Rhinology Online. Published online July 25th, 2018 . DOI: 10.4193/RHINOL/18.027
Pavol Šurda, Aleksandra Barac, Puya Mobaraki Deghani, Thomas Jacques, Cristobal Langdon, João Pimentel, Alexander G. Mathioudakis, Peter Valentin Tomazic.
Despite an expansion of fellowship opportunities over the last three decades, there is still incomplete regulation and standardisation of fellowship training. The aim of this comprehensive review was to examine existing evidence about the ear, nose and throat (ENT) training, especially focused on surgical and non-surgical aspects of the training. It is challenging to critically evaluate and compare training programmes across nations for several reasons. Studies on the subject rely entirely on trainee self-reports, without any objective comparators between groups. No evidence exists that directly compares the theoretical or practical attainment of trainees between nations.
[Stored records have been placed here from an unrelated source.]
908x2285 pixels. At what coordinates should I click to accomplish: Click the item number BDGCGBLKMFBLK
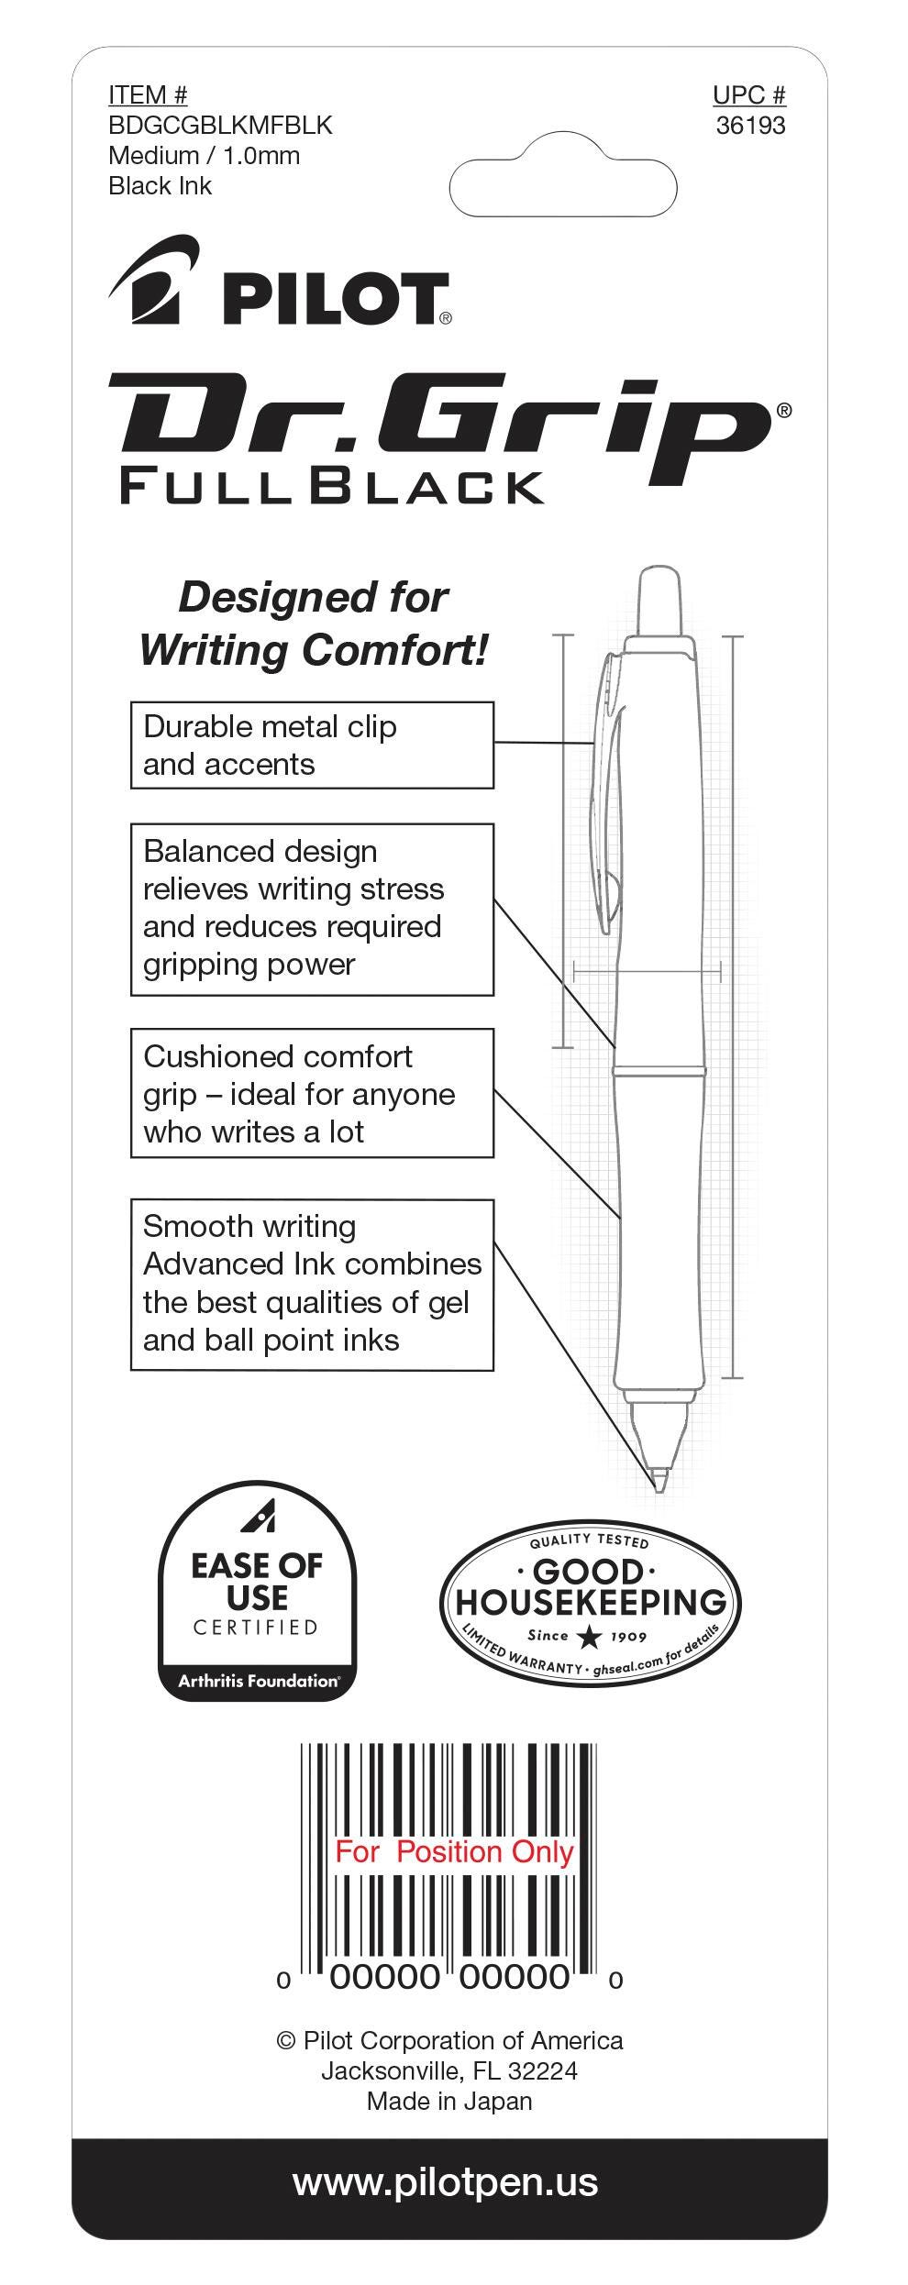point(220,125)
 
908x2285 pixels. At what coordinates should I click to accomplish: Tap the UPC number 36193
point(750,126)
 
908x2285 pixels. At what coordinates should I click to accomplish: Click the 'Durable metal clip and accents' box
point(312,745)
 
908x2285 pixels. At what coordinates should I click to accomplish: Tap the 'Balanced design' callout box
point(312,909)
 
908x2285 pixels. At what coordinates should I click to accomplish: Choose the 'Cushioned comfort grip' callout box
point(312,1093)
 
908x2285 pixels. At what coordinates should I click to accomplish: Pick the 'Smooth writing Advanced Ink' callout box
point(312,1284)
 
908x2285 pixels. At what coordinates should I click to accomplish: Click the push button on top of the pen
point(659,600)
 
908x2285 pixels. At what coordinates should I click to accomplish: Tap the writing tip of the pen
point(658,1478)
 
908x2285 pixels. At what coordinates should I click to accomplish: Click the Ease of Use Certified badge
point(258,1590)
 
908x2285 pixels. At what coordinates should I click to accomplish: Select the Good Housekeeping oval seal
point(590,1602)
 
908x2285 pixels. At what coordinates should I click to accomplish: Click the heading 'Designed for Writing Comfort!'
point(313,624)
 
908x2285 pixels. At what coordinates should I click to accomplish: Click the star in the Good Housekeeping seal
point(590,1637)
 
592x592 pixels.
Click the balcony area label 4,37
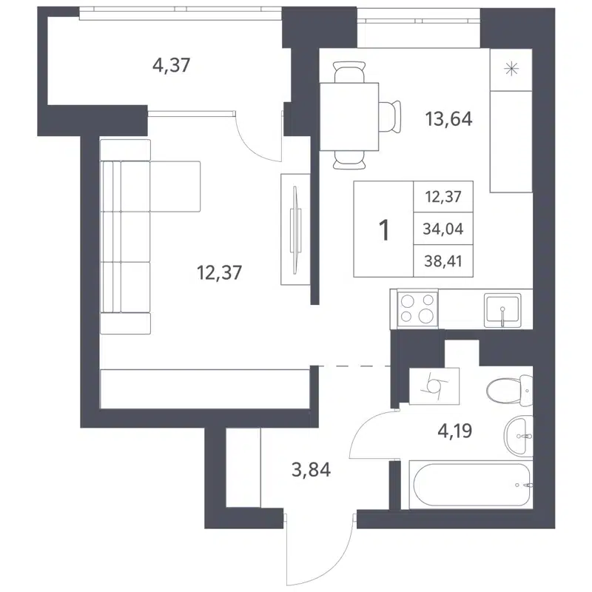(x=172, y=65)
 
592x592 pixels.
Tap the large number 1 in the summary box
(x=383, y=230)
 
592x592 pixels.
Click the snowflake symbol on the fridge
(x=509, y=70)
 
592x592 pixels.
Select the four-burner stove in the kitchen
(x=416, y=308)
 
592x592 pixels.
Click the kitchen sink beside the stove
(x=502, y=309)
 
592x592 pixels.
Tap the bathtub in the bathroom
(x=471, y=485)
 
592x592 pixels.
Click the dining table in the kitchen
(x=349, y=116)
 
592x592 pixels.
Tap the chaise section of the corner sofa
(x=175, y=184)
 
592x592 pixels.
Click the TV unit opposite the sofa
(x=295, y=229)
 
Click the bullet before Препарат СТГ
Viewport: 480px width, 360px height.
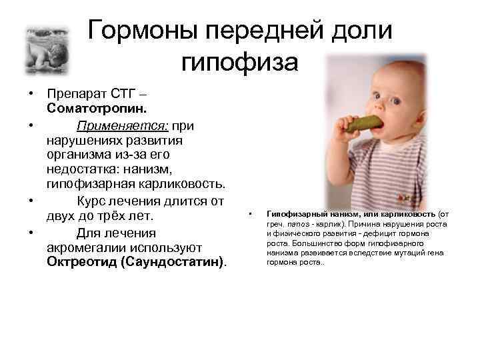(x=21, y=92)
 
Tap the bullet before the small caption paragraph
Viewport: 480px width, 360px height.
(x=249, y=213)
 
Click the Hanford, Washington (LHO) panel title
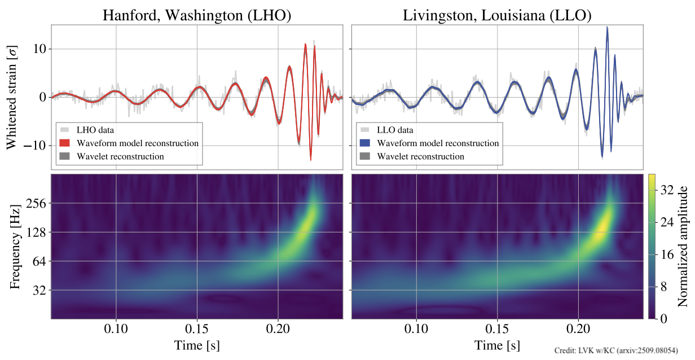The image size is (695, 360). click(197, 15)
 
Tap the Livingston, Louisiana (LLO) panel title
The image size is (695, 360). click(497, 15)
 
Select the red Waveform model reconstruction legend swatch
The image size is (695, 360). click(65, 143)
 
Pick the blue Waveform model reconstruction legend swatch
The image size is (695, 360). click(365, 143)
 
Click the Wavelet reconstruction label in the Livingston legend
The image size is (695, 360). click(420, 156)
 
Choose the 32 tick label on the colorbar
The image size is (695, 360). click(667, 191)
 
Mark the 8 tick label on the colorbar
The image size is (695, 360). click(664, 287)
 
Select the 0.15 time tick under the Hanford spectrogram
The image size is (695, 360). click(197, 329)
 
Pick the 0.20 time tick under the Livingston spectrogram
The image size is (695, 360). click(578, 329)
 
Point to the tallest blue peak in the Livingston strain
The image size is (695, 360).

More fundamentally, trainee exposure to, and competence in, elective surgical procedures, is not the sole measure of a training programme, nor can it be viewed in isolation from the health system’s expectations of a newlyqualified specialist, which may vary. During recent years, the Internet and e-learning methods were implemented into the training curriculum. Also, there is an increasing number of platforms that can host the ENT learning content free of charge. Novel educational tools are powerful alternative to standard teaching techniques within otorhinolaryngology education for both residents and medical students. Overall evidence for virtual reality (VR) simulators could be implemented as adjunct in training programs but cannot replace conventional methods. This is mainly due to the fact that actual surgical outcomes after VR training have not been studied so far, but may be the content of future larger scale studies. The otolaryngologists’ non-surgical training needs to extend beyond the limits of ENT as skills and experience in areas of ENT, respiratory medicine, allergology, infectious diseases, radiology and oncology are required in the diagnosis and management of ENT diseases.